Assignment: Whatever appears in the entries must be given again exactly.

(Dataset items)
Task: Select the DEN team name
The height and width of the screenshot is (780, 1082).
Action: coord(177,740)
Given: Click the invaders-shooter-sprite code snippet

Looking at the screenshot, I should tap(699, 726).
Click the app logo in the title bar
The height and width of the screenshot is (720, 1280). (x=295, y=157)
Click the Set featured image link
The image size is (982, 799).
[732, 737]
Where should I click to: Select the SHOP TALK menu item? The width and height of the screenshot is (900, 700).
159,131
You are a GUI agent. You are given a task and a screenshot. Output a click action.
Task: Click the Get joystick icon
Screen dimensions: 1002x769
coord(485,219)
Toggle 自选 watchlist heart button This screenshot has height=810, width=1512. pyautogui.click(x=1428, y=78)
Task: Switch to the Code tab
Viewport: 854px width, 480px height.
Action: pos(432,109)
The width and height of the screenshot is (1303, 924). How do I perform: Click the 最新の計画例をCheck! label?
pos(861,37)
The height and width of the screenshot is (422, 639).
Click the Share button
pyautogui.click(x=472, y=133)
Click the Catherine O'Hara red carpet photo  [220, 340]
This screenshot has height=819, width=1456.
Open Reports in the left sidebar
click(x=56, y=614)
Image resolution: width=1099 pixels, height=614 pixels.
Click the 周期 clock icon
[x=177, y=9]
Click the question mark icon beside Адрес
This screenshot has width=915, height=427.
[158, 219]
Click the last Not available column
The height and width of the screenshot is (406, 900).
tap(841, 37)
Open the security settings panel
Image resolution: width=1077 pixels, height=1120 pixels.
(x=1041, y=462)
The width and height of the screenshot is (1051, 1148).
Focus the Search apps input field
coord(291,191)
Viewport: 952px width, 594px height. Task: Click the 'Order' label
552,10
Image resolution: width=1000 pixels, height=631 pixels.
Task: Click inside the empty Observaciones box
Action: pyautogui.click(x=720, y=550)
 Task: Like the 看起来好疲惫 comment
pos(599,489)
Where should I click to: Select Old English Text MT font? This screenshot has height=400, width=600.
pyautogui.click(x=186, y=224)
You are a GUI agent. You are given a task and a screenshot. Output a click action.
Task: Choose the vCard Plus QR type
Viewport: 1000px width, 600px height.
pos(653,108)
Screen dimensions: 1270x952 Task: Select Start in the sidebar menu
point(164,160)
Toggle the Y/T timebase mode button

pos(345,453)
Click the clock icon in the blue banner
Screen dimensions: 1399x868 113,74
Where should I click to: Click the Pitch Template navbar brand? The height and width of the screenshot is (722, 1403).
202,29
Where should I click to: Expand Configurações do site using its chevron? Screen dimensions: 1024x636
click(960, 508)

Result below:
Task: Select the DEN team name
The height and width of the screenshot is (780, 1082).
Action: coord(177,740)
Given: Click the invaders-shooter-sprite code snippet

Looking at the screenshot, I should tap(699, 726).
Click the app logo in the title bar
The height and width of the screenshot is (720, 1280). (x=295, y=157)
Click the Set featured image link
The image size is (982, 799).
[732, 737]
Where should I click to: Select the SHOP TALK menu item? The width and height of the screenshot is (900, 700).
159,131
You are a GUI agent. You are given a task and a screenshot. Output a click action.
Task: Click the Get joystick icon
Screen dimensions: 1002x769
coord(485,219)
Toggle 自选 watchlist heart button This screenshot has height=810, width=1512. pyautogui.click(x=1428, y=78)
Task: Switch to the Code tab
Viewport: 854px width, 480px height.
Action: pos(432,109)
The width and height of the screenshot is (1303, 924). How do I perform: Click the 最新の計画例をCheck! label?
pos(861,37)
The height and width of the screenshot is (422, 639).
Click the Share button
pyautogui.click(x=472, y=133)
Click the Catherine O'Hara red carpet photo  [220, 340]
This screenshot has height=819, width=1456.
Open Reports in the left sidebar
click(x=56, y=614)
Image resolution: width=1099 pixels, height=614 pixels.
Click the 周期 clock icon
[x=177, y=9]
Click the question mark icon beside Адрес
This screenshot has width=915, height=427.
[158, 219]
Click the last Not available column
The height and width of the screenshot is (406, 900).
tap(841, 37)
Open the security settings panel
Image resolution: width=1077 pixels, height=1120 pixels.
(x=1041, y=462)
The width and height of the screenshot is (1051, 1148).
Focus the Search apps input field
coord(291,191)
Viewport: 952px width, 594px height. Task: Click the 'Order' label
552,10
Image resolution: width=1000 pixels, height=631 pixels.
Task: Click inside the empty Observaciones box
Action: pyautogui.click(x=720, y=550)
 Task: Like the 看起来好疲惫 comment
pos(599,489)
Where should I click to: Select Old English Text MT font? This screenshot has height=400, width=600.
pyautogui.click(x=186, y=224)
You are a GUI agent. You are given a task and a screenshot. Output a click action.
Task: Choose the vCard Plus QR type
Viewport: 1000px width, 600px height.
pos(653,108)
Screen dimensions: 1270x952 Task: Select Start in the sidebar menu
point(164,160)
Toggle the Y/T timebase mode button

pos(345,453)
Click the clock icon in the blue banner
Screen dimensions: 1399x868 113,74
Where should I click to: Click the Pitch Template navbar brand? The height and width of the screenshot is (722, 1403).
202,29
Where should I click to: Expand Configurações do site using its chevron? Screen dimensions: 1024x636
click(960, 508)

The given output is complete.